Lamballe au début du XXe siècle. Carte postale. Collection particulière.

Joseph Martray nait dans la paisible commune de Lamballe, dans les Côtes-du-Nord, le 14 mai 1914, quelques semaines avant le tragique basculement de l’Europe dans la guerre. Ce fils de commerçant montre très rapidement de belles dispositions à l’école. Au milieu des années 1930, il valide sa licence de lettres à Rennes puis décroche un poste de rédacteur à la préfecture du Loiret, avant de rejoindre celle des Côtes-du-Nord à Saint-Brieuc.

Depuis de nombreuses années, Joseph Martray s’intéresse à la culture bretonne et se rapproche des réseaux régionalistes. De fait, malgré son hostilité précoce à l’égard des Allemands, il écoute avec attention les premiers discours du régime de Vichy sur les régions. Partiellement séduit, il accepte la proposition du préfet régional, Jean Quénette, et intègre le Comité consultatif de Bretagne à la fin de l’année 1942. Un an plus tard, il devient rédacteur en chef du quotidien finistérien La Dépêche de Brest. A ce stade de la guerre, le positionnement officiel de Joseph Martray n’est plus qu’une façade. Cela fait en effet plusieurs mois qu’il résiste au sein du mouvement Défense de la France.

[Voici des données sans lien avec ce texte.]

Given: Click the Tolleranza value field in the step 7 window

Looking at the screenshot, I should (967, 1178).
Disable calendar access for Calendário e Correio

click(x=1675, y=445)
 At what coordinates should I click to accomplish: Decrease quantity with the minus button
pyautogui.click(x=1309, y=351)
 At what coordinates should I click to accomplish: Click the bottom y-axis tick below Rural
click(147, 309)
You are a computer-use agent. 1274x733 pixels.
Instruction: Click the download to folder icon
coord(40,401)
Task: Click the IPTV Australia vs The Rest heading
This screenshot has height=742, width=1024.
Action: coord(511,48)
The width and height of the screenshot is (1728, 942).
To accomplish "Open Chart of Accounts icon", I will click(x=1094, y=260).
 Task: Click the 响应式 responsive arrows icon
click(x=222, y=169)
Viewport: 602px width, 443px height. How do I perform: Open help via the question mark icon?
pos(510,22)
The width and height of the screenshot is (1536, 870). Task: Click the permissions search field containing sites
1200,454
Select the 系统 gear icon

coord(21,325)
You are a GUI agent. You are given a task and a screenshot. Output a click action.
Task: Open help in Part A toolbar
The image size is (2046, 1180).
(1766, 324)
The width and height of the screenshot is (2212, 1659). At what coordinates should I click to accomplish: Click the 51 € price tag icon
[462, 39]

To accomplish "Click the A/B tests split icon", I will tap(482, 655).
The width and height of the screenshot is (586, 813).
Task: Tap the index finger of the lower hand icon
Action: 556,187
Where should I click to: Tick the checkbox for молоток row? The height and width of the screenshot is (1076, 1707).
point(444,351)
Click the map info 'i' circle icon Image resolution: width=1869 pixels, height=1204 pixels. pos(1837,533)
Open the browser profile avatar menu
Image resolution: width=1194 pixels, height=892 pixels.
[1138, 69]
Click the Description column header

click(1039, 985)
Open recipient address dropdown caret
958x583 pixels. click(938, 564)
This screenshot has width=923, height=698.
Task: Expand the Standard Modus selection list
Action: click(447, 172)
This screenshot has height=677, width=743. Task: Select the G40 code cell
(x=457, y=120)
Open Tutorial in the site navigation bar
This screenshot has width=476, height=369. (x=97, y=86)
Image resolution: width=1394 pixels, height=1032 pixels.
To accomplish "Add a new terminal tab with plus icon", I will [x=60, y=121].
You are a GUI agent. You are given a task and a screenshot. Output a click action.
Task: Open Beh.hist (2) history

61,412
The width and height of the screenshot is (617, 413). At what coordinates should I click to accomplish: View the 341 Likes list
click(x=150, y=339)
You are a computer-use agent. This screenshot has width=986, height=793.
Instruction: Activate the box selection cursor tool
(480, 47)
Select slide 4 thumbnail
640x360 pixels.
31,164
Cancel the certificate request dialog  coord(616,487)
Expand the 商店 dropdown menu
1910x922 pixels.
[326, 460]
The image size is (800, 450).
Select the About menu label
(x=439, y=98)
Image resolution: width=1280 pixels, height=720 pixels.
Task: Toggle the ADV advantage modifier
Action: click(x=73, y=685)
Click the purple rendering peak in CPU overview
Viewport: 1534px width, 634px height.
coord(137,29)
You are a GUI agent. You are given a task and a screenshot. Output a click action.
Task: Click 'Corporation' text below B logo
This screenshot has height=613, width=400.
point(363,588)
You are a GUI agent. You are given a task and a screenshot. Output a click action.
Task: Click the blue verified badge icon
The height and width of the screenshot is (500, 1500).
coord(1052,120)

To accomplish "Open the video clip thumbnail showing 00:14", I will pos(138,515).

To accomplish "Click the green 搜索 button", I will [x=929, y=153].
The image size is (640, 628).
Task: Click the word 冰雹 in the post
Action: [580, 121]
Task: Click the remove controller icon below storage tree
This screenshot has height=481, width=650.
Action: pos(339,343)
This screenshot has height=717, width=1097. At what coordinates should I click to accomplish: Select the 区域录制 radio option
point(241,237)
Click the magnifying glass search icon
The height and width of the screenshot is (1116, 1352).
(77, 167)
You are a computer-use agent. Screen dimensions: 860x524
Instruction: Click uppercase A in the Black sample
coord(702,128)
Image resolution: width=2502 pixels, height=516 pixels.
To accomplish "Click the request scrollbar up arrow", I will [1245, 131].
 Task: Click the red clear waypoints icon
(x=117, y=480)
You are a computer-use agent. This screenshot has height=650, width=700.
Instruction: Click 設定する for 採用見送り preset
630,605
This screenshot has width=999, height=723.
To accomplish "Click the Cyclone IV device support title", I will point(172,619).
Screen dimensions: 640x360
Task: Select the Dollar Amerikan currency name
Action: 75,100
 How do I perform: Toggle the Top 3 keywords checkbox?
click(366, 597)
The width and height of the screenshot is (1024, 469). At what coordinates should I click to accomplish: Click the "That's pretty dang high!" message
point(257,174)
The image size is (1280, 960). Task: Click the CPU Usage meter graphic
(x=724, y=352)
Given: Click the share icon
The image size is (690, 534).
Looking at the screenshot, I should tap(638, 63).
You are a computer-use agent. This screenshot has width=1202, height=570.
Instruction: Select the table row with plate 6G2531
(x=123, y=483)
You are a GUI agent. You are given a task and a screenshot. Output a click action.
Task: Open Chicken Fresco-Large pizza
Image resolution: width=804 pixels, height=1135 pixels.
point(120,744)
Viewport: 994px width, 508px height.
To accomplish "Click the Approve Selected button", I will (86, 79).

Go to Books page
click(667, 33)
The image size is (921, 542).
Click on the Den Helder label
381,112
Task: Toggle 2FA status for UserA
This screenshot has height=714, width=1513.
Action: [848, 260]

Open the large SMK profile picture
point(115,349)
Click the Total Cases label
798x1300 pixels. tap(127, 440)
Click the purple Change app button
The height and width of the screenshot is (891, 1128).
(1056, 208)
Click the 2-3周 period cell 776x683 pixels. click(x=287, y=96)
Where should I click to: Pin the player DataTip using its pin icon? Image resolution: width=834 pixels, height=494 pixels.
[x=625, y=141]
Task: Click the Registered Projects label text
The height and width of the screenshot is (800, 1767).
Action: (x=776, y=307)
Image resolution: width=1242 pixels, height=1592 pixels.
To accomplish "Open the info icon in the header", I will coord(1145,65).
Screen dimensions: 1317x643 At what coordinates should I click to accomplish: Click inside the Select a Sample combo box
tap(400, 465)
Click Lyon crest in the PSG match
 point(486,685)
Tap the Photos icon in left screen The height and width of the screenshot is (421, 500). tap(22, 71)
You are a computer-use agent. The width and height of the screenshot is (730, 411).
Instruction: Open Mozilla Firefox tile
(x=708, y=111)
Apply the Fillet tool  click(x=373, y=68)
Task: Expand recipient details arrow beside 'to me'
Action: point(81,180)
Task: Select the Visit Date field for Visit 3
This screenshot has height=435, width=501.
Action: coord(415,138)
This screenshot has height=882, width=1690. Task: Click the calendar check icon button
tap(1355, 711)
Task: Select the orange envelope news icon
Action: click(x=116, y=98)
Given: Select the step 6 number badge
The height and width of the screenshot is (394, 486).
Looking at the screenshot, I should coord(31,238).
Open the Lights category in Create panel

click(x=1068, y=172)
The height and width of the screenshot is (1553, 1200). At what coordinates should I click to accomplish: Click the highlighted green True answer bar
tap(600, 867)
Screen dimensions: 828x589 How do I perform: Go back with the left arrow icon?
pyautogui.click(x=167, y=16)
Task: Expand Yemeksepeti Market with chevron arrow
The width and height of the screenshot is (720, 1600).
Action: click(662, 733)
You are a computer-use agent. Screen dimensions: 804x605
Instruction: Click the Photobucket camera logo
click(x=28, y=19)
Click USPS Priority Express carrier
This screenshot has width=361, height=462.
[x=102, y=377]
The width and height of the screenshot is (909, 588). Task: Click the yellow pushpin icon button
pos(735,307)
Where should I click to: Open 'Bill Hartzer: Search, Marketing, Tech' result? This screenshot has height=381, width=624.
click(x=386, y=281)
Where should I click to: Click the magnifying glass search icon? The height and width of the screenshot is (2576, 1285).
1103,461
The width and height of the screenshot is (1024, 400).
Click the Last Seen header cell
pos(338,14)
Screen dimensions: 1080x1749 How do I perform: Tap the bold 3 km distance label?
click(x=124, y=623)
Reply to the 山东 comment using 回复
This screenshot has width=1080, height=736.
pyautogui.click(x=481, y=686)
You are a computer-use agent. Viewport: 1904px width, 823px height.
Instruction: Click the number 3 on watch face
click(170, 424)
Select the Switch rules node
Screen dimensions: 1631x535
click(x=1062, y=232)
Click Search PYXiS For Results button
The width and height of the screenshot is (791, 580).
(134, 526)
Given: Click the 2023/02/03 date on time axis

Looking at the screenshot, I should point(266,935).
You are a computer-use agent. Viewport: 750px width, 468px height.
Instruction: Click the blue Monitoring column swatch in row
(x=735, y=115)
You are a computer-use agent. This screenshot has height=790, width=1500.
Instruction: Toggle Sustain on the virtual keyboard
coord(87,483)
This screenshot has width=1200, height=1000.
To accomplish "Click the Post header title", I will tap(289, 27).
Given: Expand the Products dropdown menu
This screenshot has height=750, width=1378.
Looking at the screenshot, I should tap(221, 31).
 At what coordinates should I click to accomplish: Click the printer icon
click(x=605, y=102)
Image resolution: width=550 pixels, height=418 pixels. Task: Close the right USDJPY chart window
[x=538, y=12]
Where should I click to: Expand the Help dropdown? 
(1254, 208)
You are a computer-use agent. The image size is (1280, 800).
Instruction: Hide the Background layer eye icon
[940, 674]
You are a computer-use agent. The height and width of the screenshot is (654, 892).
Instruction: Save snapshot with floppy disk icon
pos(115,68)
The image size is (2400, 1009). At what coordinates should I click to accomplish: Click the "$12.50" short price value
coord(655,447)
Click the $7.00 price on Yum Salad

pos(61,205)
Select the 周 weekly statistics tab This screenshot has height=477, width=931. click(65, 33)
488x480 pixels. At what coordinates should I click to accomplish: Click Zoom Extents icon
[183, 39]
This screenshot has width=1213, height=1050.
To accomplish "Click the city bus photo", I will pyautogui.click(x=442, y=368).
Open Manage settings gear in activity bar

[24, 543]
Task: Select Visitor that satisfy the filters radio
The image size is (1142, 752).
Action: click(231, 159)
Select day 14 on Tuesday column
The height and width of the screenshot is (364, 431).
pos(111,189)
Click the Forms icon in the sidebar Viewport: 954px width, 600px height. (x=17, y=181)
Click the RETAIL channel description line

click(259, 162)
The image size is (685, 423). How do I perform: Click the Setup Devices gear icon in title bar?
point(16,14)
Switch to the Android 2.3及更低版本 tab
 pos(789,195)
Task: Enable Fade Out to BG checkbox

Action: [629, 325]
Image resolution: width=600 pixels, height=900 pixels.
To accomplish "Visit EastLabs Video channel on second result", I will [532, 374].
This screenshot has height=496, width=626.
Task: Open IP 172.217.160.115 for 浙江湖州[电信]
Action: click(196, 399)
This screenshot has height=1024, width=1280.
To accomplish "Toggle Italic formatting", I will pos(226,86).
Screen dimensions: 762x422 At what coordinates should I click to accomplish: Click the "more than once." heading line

Si ce double-jeu lui vaut d’être arrêté à la Libération, il est rapidement relâché. Il reprend ses activités journalistiques et continue à contribuer à des journaux proches de la cause bretonne. Mais son principal combat, il le mène sur un autre terrain. Conscient qu’il faut moderniser sa région, en retard notamment au niveau des infrastructures et de la structure économique, Joseph Martray participe activement à la fondation du Comité d'étude et de liaison des intérêts bretons (CELIB) en 1950, en liaison avec René Pleven. Il en devient bientôt le principal animateur et contribue à extraire la Bretagne de son image archaïque. C’est cette période de modernité des Trente glorieuses que les manuels scolaires de géographie ont parfois qualifié de « miracle breton ».

Lors de l'assemblée générale du CELIB, le 27 octobre 1973, à Pontivy. Joseph Martray est à droite de la photo. Arch. dép. I&V: 30 J 376. 

Son ancien collaborateur, Georges Pierret, affirme d’ailleurs sans détour que « si Martray n'avait pas été là, avec son volontarisme et son énergie, la Bretagne ne serait pas devenue ce qu'elle est ». Inlassable défenseur de sa région, il dirige le CELIB jusqu’au milieu des années 1970 avec le succès qu’on lui connaît. Publiant lors des dernières années de sa vie de nombreux ouvrages, il termine son existence comme il l’a commencée : en continuant de clamer le merveilleux potentiel de sa Bretagne.